The fog burned an ugly, sickly blue, and the strains of aether within my own hands gleamed in woven skeins. Within my flesh, there were other colors. Gold, violet and the faintest filaments of crimson.

The latter were most likely remnants of my mother’s scarring—or perhaps indication of the legacy I bore as her child. Before my sobriety took hold, I had dreamt of crimson threads strangling the life from me. They had been attached to Josephine St. Croix in more ways than symbolically.

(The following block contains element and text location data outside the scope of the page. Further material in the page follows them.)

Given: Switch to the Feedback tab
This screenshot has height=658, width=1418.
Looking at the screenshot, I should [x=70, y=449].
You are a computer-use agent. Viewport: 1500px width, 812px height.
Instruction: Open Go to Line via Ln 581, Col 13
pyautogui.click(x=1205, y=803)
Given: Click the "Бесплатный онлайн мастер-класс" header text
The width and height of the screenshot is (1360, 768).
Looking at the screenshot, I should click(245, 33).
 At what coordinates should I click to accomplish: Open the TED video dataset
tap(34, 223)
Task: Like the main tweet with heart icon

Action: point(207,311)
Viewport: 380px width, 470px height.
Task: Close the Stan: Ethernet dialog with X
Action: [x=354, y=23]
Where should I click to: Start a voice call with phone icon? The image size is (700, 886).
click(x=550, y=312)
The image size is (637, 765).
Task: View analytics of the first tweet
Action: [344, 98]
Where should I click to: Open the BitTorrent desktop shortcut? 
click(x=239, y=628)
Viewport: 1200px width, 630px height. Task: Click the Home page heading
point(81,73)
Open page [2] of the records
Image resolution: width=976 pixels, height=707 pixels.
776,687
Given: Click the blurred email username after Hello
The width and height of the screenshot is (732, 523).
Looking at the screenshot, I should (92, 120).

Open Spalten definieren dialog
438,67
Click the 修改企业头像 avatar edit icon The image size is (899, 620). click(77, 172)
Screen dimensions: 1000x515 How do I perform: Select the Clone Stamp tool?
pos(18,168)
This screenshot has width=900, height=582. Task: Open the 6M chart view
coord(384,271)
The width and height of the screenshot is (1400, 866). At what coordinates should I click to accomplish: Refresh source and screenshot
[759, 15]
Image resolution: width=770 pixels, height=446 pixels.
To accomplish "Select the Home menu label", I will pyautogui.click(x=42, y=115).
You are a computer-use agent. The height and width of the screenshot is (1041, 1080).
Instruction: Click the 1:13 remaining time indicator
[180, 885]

I hadn’t dreamt of such things since her destruction.

Squinting in the overly bright glow assaulting my night eyes, I turned my attention away from the fascinating display and towards the body left to rot.

If the elements that created the physical body were meant to disguise the quintessence within, than the corpse splayed upon the sheened alley cobbles was clay molded by a harsh hand. The expected gleam of blue had become a muddled shade stained by copper, and a deep red that reminded me more of festering wounds than anything particularly healthy.

The bonds of aether that united all things seemed bent around the body, oddly kinked as a cable twisted too far, and stray threads vanished into nothing at all.